If the communist authorities justified this action by the establishment of a security perimeter at the border and the “hostile behavior” of certain inhabitants, the retiree denounces the regime’s “arbitrariness, violence and desire to intimidate” -German.
On the morning of October 3, 1961, on returning from church, Marie-Luise Tröbs was amazed to discover several trucks and armed police in front of her house.
“They drove us into the street in front of everyone, as if we were criminals,” she says. His family must then pack their bags in a few hours.
“Until his death, my father dwelled on what we could have done wrong,” sobs Mrs. Tröbs. Not to mention the reputation of “border criminals” that sticks to the family.
Further north, in Dömitz, the operation also left its mark. Inge Bennewitz, 82, speaks of “a scar that never healed”. From her office in Berlin, she recalls the unjustified expulsion of her parents when she was a student.

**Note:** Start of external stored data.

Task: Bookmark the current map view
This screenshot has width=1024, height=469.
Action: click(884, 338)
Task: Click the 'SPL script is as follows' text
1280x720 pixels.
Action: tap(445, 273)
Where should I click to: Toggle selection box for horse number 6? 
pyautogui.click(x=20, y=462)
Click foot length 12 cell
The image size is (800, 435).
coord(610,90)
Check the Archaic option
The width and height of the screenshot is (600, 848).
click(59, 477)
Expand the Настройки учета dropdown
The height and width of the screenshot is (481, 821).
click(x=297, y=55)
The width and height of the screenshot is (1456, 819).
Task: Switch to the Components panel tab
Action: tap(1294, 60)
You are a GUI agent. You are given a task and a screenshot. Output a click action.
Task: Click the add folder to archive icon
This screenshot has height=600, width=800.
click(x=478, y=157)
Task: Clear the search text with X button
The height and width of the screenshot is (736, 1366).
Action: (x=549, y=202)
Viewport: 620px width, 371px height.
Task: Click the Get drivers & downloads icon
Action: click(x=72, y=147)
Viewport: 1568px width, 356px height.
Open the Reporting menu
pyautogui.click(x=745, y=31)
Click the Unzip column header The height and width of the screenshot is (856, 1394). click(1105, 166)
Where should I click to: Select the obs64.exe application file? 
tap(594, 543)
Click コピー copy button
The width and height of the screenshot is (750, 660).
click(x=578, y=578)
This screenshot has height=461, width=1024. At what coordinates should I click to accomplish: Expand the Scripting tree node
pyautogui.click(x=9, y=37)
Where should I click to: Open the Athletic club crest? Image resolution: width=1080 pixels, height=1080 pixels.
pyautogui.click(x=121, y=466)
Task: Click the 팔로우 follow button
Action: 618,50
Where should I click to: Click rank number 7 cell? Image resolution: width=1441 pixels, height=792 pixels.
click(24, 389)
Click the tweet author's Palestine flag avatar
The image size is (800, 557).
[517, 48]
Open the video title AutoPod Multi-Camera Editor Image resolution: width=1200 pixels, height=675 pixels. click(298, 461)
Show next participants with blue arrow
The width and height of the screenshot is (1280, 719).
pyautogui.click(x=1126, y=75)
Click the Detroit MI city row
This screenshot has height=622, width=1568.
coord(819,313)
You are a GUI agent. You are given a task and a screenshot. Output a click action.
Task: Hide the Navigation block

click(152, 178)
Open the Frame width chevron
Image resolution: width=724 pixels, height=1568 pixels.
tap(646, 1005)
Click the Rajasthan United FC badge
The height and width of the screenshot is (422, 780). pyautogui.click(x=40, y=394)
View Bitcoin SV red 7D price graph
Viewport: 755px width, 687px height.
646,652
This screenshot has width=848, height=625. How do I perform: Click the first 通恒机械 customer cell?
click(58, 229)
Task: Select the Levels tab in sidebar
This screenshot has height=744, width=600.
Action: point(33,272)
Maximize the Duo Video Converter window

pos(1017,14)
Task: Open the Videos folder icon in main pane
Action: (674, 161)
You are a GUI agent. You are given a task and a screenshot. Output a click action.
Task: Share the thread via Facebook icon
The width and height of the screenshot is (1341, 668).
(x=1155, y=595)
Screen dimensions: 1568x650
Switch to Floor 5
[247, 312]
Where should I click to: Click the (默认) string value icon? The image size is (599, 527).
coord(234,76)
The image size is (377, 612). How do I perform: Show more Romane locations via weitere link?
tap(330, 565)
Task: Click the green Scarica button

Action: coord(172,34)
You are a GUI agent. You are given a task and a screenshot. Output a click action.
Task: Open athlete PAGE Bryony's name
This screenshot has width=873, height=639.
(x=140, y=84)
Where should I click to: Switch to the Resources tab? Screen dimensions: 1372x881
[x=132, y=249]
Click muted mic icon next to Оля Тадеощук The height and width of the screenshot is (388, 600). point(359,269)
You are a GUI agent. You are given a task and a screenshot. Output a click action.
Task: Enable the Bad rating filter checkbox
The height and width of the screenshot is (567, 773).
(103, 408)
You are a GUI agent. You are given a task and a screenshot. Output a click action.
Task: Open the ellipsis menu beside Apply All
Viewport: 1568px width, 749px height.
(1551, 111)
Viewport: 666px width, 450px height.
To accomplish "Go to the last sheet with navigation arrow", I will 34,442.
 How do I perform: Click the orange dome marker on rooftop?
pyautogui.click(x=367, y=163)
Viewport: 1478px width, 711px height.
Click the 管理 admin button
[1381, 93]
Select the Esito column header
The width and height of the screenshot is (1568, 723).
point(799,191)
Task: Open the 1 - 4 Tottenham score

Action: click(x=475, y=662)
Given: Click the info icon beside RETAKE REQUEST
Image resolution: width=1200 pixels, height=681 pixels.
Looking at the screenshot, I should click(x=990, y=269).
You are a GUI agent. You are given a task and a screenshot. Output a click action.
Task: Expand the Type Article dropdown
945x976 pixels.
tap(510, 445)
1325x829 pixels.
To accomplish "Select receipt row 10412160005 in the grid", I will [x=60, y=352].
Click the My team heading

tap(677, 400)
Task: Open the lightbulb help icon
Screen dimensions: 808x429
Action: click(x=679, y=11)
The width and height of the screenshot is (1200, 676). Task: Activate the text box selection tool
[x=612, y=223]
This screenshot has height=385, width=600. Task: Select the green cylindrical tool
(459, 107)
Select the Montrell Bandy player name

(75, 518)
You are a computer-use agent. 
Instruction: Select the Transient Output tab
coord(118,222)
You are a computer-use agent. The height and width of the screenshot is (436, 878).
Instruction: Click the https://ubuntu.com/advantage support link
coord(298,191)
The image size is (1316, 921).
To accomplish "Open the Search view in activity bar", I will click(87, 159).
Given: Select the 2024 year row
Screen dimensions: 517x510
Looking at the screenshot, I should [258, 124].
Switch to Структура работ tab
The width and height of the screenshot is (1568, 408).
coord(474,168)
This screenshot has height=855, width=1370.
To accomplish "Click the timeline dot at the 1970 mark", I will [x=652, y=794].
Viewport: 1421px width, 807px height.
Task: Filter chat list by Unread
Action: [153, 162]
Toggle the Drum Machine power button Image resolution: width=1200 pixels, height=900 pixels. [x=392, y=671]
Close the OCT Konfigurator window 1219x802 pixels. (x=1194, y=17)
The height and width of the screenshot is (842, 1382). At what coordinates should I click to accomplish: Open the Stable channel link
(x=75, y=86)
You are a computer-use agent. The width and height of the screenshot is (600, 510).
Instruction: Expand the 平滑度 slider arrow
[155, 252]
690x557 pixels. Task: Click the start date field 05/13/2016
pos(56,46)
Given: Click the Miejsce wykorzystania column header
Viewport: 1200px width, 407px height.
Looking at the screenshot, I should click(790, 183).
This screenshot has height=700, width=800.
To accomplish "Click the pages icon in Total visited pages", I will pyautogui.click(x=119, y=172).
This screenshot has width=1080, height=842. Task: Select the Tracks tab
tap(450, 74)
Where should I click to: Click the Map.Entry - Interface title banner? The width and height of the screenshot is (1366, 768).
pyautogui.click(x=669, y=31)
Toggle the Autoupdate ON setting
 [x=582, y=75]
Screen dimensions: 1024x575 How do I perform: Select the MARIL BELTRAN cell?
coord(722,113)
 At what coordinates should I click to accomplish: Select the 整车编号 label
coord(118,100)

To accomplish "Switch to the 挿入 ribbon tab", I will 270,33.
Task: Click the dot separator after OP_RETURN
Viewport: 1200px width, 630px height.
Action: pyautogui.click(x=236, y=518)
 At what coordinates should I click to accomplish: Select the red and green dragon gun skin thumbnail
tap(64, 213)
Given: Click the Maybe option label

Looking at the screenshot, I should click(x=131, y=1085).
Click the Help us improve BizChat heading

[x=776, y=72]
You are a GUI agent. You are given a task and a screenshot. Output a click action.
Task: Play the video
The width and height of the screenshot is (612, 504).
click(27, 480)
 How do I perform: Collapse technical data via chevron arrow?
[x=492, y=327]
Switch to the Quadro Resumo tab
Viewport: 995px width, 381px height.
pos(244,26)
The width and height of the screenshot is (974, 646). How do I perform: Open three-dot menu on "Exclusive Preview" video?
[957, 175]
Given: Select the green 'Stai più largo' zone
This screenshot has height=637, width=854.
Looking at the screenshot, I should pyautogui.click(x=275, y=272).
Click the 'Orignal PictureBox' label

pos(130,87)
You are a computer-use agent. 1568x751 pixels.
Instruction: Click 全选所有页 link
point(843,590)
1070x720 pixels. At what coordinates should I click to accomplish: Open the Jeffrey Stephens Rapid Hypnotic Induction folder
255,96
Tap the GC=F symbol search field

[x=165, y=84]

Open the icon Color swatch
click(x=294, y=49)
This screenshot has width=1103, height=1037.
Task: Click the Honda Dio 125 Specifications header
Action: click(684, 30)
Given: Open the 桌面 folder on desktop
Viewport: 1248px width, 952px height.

In their new house, “there were only two small rooms, no kitchen and the toilets were in the yard”, says Ms Bennewitz. “Suddenly we had nothing.”
His family is described as “incorrigible” by a local newspaper. “I never went downtown because I was afraid they would spit in my face,” shudders Inge Bennewitz, who heads a research group on forcibly displaced people.
“This trauma must be repaired by society, otherwise we, the victims, will not find peace”, claims Marie-Luise Tröbs.
She claims compensation of 20,000 euros: “10,000 euros for the injustice suffered in the GDR, 10,000 euros for the injustice suffered since 1990”.
Since 1992, two laws have been adopted and regularly amended to compensate SED victims. These include former prisoners, forced laborers and people separated from their children.
But reparations are still waiting for the forcibly displaced who also come up against administrative procedures.
“The events of 1952 and 1961 are now very old and the documents from the time are incomplete,” Evelyn Zupke, federal commissioner for victims of the East German communist dictatorship, told AFP.
In this position created in 2021, she works with deputies and associations to develop memorial laws.
“I repeat to the politicians that we really have to hurry,” assures Evelyn Zupke, who welcomes the SPD’s initiative and calls for a bill before the end of the year.
Displaced by force but also athletes forced into doping, former boarders in “rehabilitation” homes, children separated from their parents, Germany has worked a lot in recent years on the recognition of the victims of the communist dictatorship.
In her latest report published in mid-June, however, Commissioner Evelyn Zupke highlights how precarious many now find themselves, estimating that “about half of those affected by the injustice of the SED live on the edge of the poverty”.